### DIRECTIONS FOR THIS TASK
Please transcribe only the lines from the one holding "Star the Dashboard Hub for Monday title" through the final line of the data, both included, with no pictures.

[Saved data entries]
───

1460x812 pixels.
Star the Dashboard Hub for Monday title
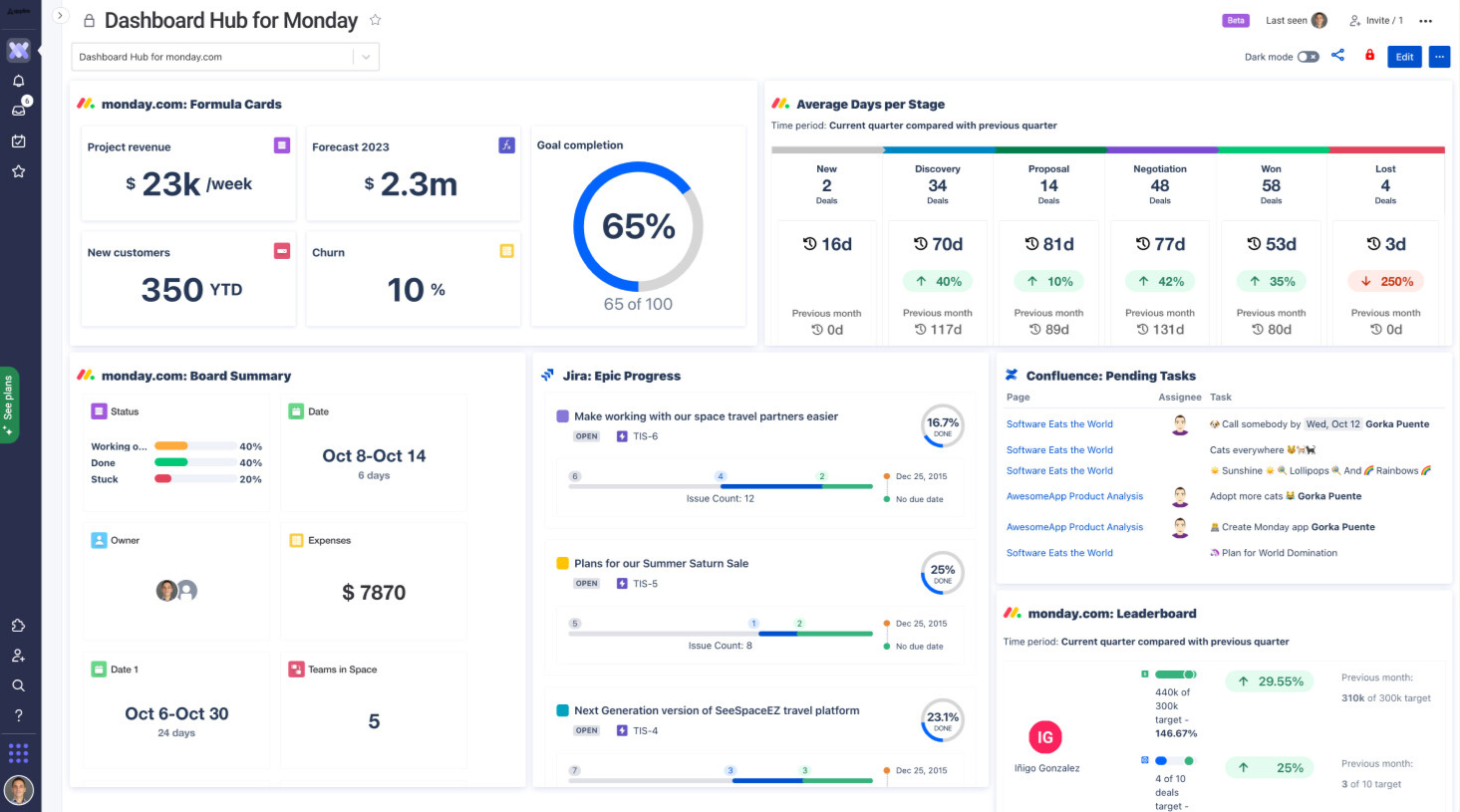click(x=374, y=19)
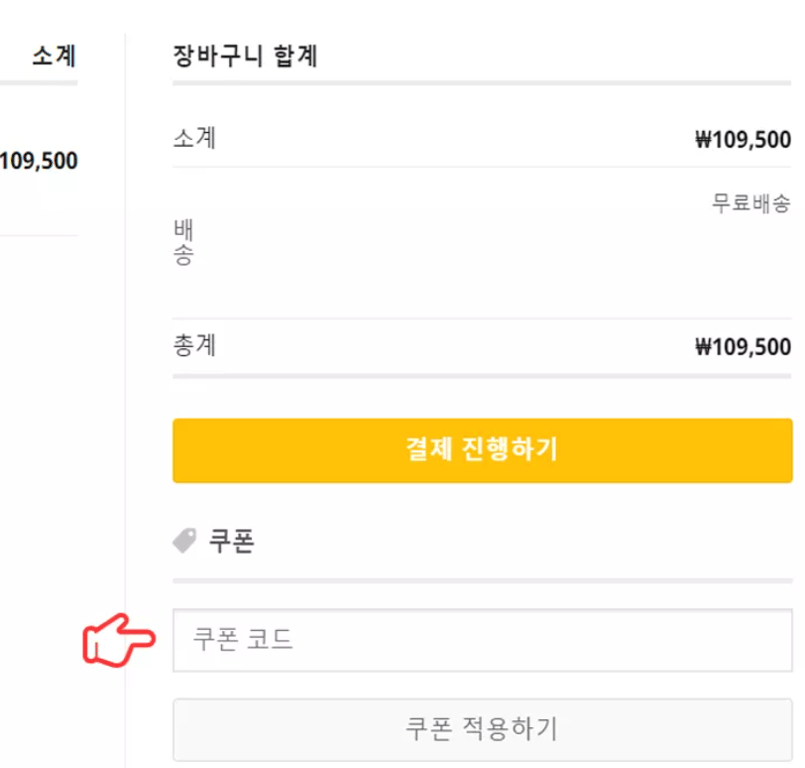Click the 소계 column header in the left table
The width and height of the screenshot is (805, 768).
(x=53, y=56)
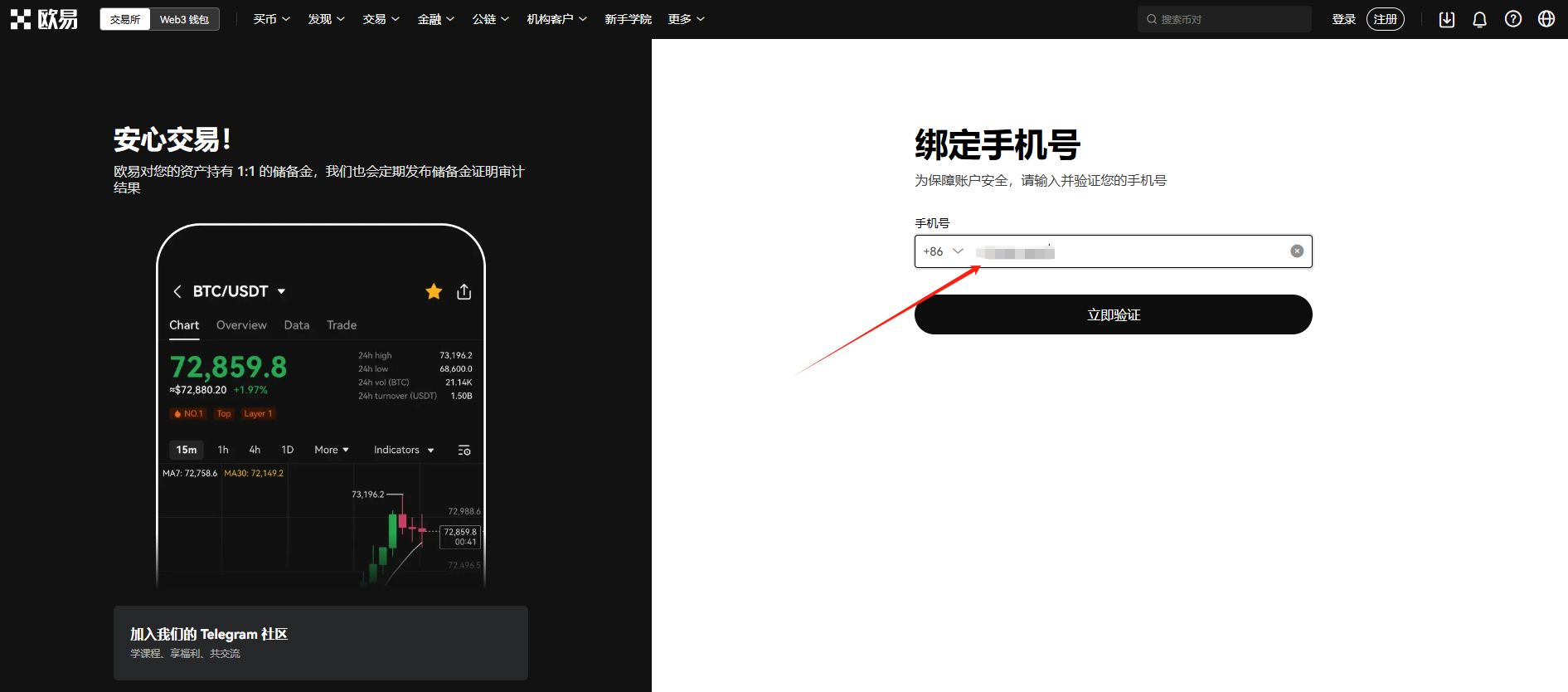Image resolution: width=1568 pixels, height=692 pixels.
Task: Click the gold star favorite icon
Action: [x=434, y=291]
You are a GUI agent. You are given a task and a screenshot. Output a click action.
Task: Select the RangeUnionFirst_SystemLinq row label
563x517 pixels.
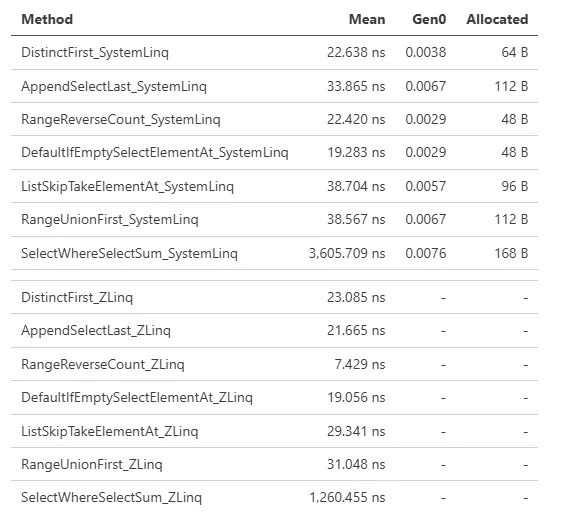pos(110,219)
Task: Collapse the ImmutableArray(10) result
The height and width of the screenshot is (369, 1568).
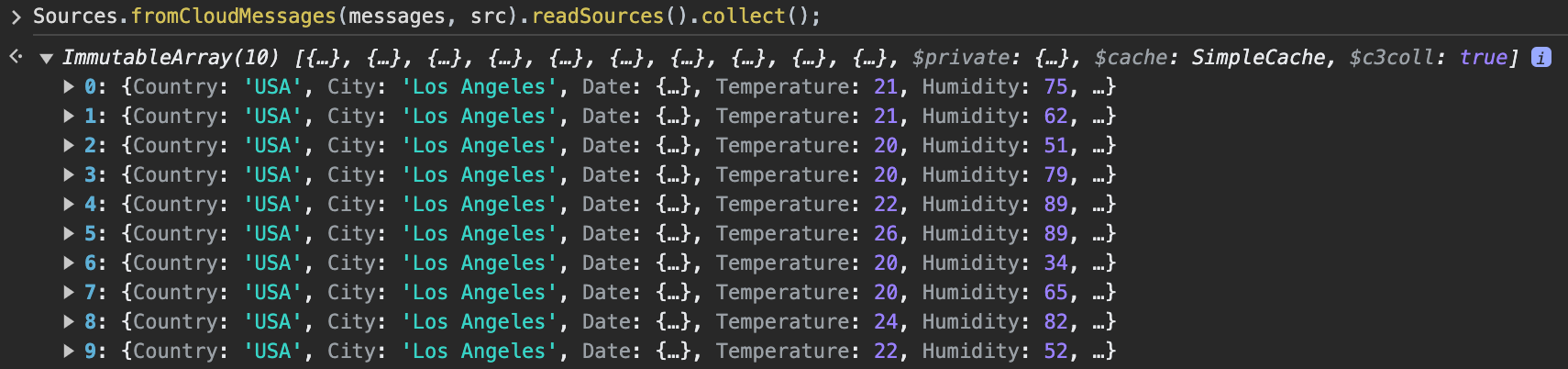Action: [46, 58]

───

### ANSWER
Star the Dashboard Hub for Monday title
click(x=374, y=19)
Click the 소계 column header in the left table
The width and height of the screenshot is (805, 768).
(x=53, y=56)
Image resolution: width=1568 pixels, height=692 pixels.
Task: Click the gold star favorite icon
Action: [x=434, y=291]
You are a GUI agent. You are given a task and a screenshot. Output a click action.
Task: Select the RangeUnionFirst_SystemLinq row label
563x517 pixels.
pos(110,219)
Task: Collapse the ImmutableArray(10) result
The height and width of the screenshot is (369, 1568).
Action: [46, 58]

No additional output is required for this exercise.